PASSAGE PROVIDED —
____
Yes, for this reason if ModRM.rm != 11b and an index of 100b is found
the function return -EDOM to indicate callers to not use the index. We
need to return -EDOM because this function returns an offset from the
base of struct pt_regs for successful cases. A negative value indicates
to not use the offset.

Perhaps a better wording is to say as you propose: the scale*index
portion that indexed register-indirect addressing is null. I will take
your wording!
> 
> ModRM.mod == 01b -> 1 byte offset
> ModRM.mod == 10b -> 4 bytes offset

Callers will now the size of the offset based on struct
insn.displacement.value.

> 
> That's why for an instruction like this one (let's use your example) you
> have:
> 
> 	8b 4c 23 80             mov    -0x80(%rbx,%riz,1),%ecx
> 
> That's basically a binutils hack to state that the SIB index register is
> null.
> 
> Another SIB index register works, of course:
> 
> 	 8b 4c 03 80             mov -0x80(%rbx,%rax,1),%ecx
> 
> Ok, so far so good.
> 
> 2. Now, the %r12 thing is part of the REX implications to those
> encodings: That's the REX.X bit which adds a fourth bit to the encoding
> of the SIB base register, i.e., if you specify a register with
> SIB.index, you want to be able to specify all 16 regs, thus the 4th
> bit. That's why it says that the SIB byte is required for %r12-based
> addressing.
> 
> I.e., you can still have a SIB.index == 100b addressing with an index
> register which is not null but that is only because SIB.index is now
> {REX.X=1b, 100b}, i.e.:
> 
> Prefixes:
>  REX:                   0x43 { 4 [w]: 0 [r]: 0 [x]: 1 [b]: 1 }
> Opcode:                 0x8b
> ModRM:                  0x4c  [mod:1b][.R:0b,reg:1b][.B:1b,r/m:1100b]
>                         register-indirect mode, 1-byte offset in displ. field
> SIB:                    0x63 [.B:1b,base:1011b][.X:1b,idx:1100b][scale: 1]
> 
>  MOV Gv,Ev; MOV reg{16,32,64} reg/mem{16,32,64}
>                0:       43 8b 4c 63 80          mov -0x80(%r11,%r12,2),%ecx

Correct, that is why we check the value of regno (the value of ModRM.rm)
____
ENTRIES —

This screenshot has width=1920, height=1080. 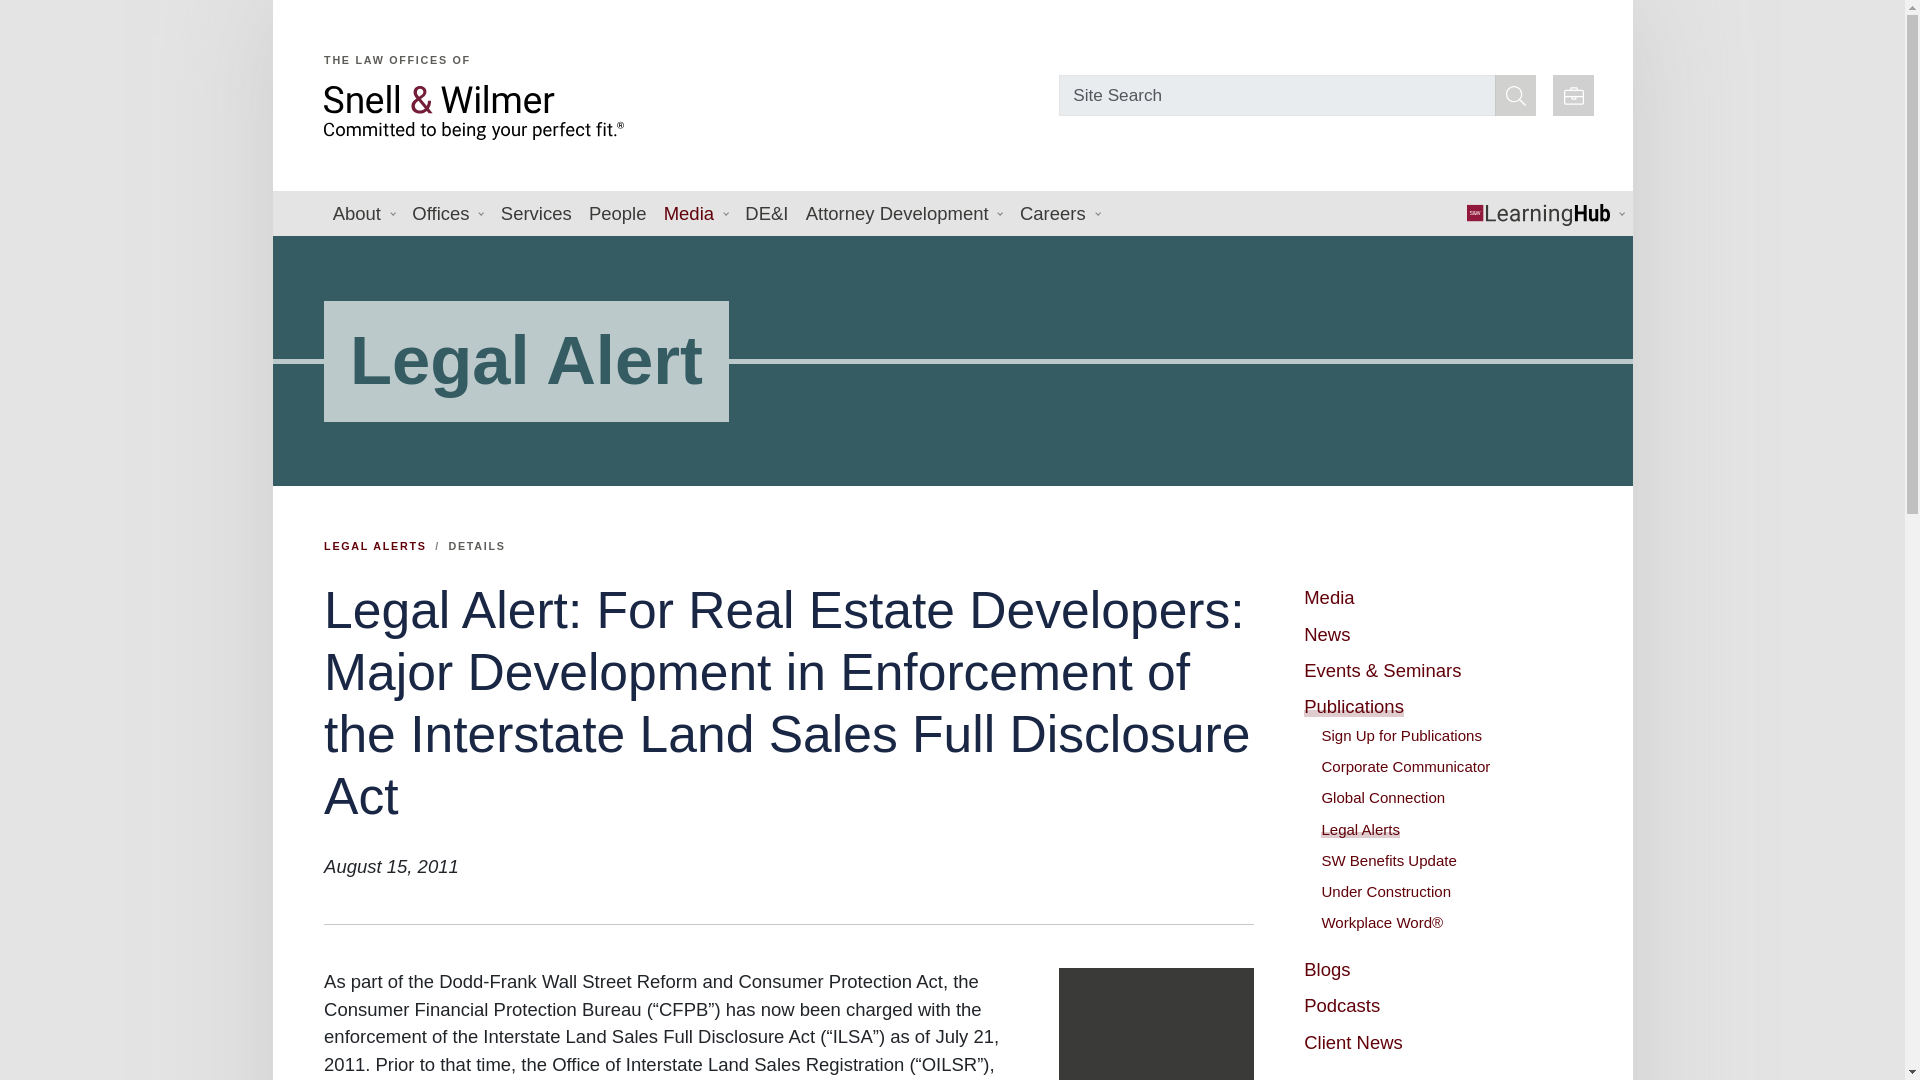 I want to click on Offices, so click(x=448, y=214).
____
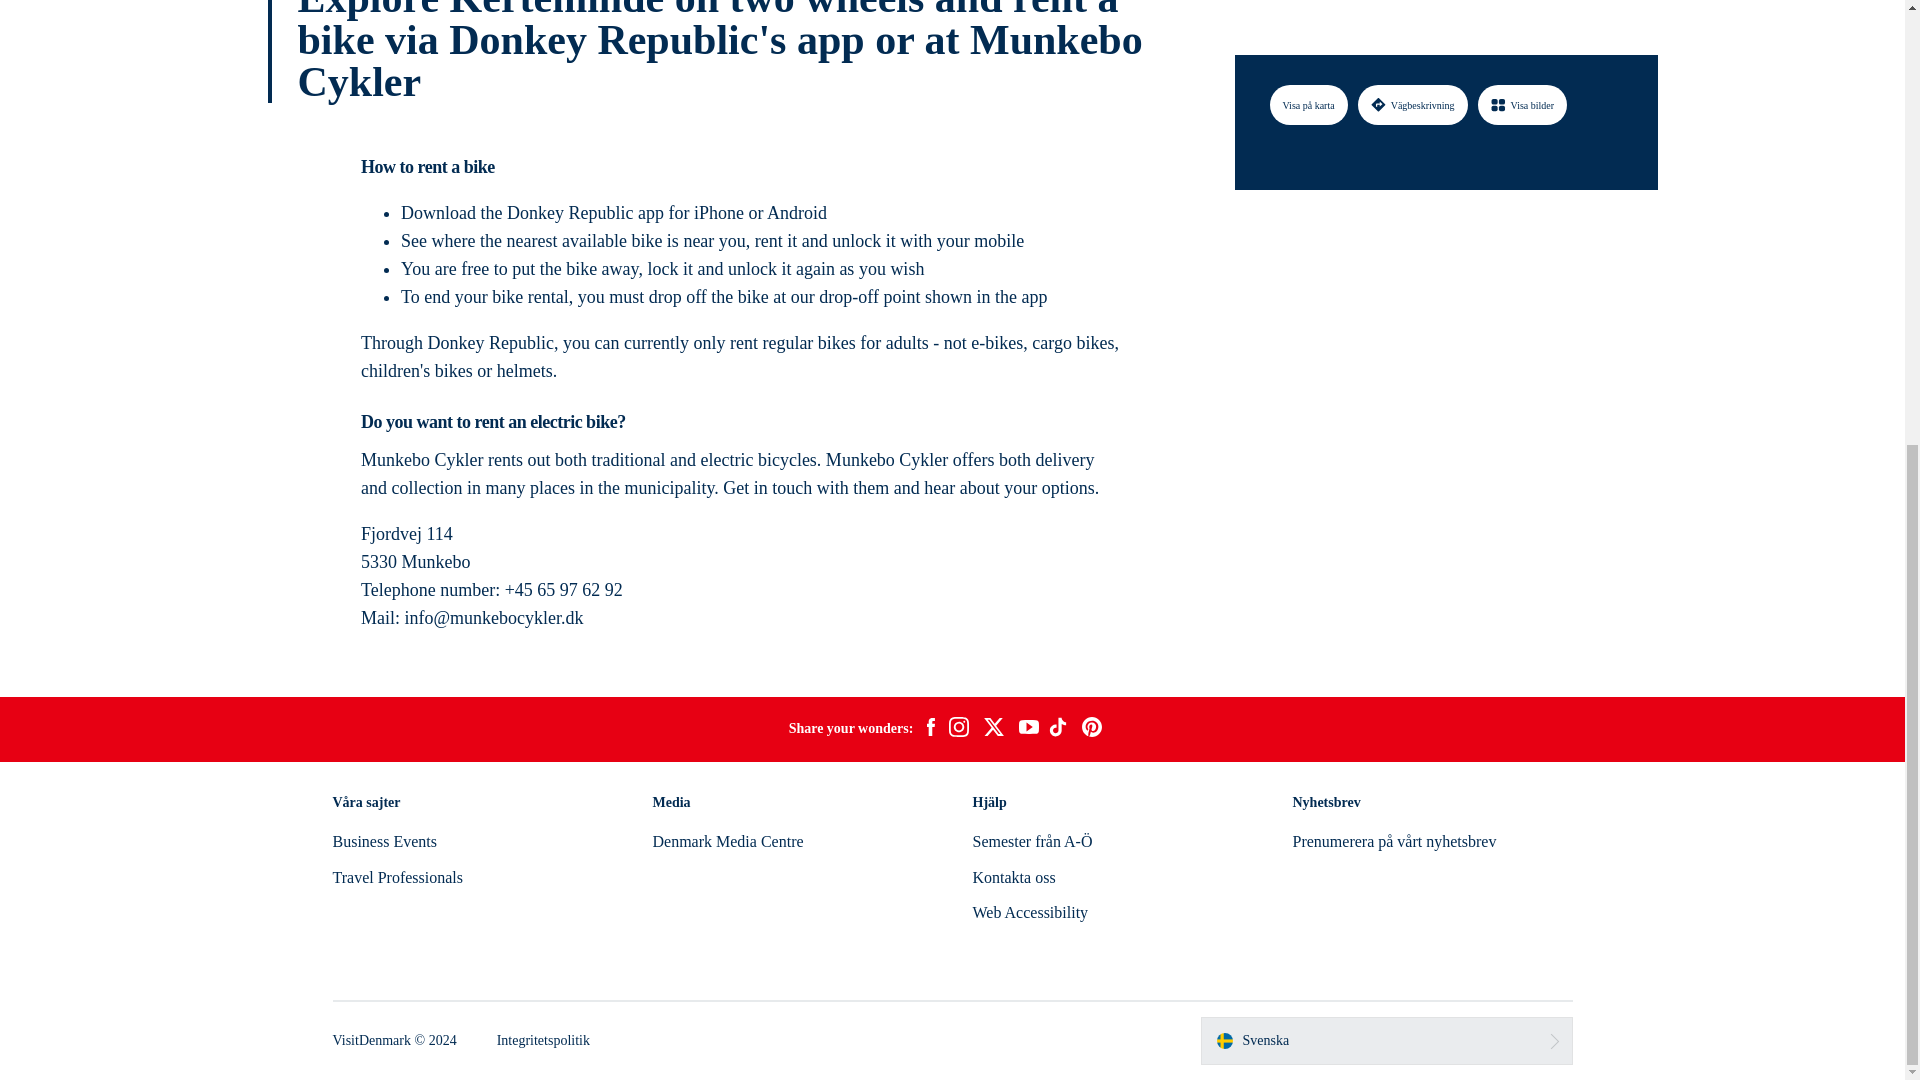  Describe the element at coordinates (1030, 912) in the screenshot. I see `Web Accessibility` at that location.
____
Print the stretch of the SIB addressing discussion from "Perhaps a better" through "insn.displacement.value.". The data is separate from the SIB addressing discussion.

SOLUTION FOR THIS EXERCISE —
Perhaps a better wording is to say as you propose: the scale*index
portion that indexed register-indirect addressing is null. I will take
your wording!
> 
> ModRM.mod == 01b -> 1 byte offset
> ModRM.mod == 10b -> 4 bytes offset

Callers will now the size of the offset based on struct
insn.displacement.value.